DOCUMENT TEXT:
Mrs Hudson has Sherlock’s number. And Lady Smallwood is not letting Mycroft getting away with accusing her of treason with only circumstantial evidence (could it be that he too will manage a relationship? The girls remarked that she was older than him(!) - or at least looks older - which IMHO is a very good thing).

And there’s Molly, who has a small, but significant role, and has her powers of understanding praised:

JOHN: I need the one person who, unlike me, learned to see through your bullshit long ago.

Mary is also on the same page:

MARY: You found four men and one woman [therapist]. And you are done with the world being explained to you by a man. Well, who isn't?

We also have John admitting to facts:

JOHN: You didn't kill Mary. Mary died saving your life. It was her choice, no-one made her do it.

She has been held hostage by John/the narrative, stripped of her agency. Giving it back to her is very very important, in a world where narratives often love nothing more than stealing women's agency.

TASKS TO CARRY OUT:
1. Answer these from the text about Sherlock:
(a) Who has Sherlock's number?
(b) What does Mycroft accuse Lady Smallwood of?
(c) According to Mary, how many men and how many women were found?
2. Retype the text about Sherlock from "And there’s Molly, who" up to and including "stealing women's agency.".

STORED DATA:
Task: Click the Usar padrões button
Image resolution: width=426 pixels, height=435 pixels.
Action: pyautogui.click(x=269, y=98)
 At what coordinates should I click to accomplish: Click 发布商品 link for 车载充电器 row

RESPONSES PER TASK:
1.
(a) Mrs Hudson
(b) Treason
(c) Four men and one woman

2.
And there’s Molly, who has a small, but significant role, and has her powers of understanding praised:

JOHN: I need the one person who, unlike me, learned to see through your bullshit long ago.

Mary is also on the same page:

MARY: You found four men and one woman [therapist]. And you are done with the world being explained to you by a man. Well, who isn't?

We also have John admitting to facts:

JOHN: You didn't kill Mary. Mary died saving your life. It was her choice, no-one made her do it.

She has been held hostage by John/the narrative, stripped of her agency. Giving it back to her is very very important, in a world where narratives often love nothing more than stealing women's agency.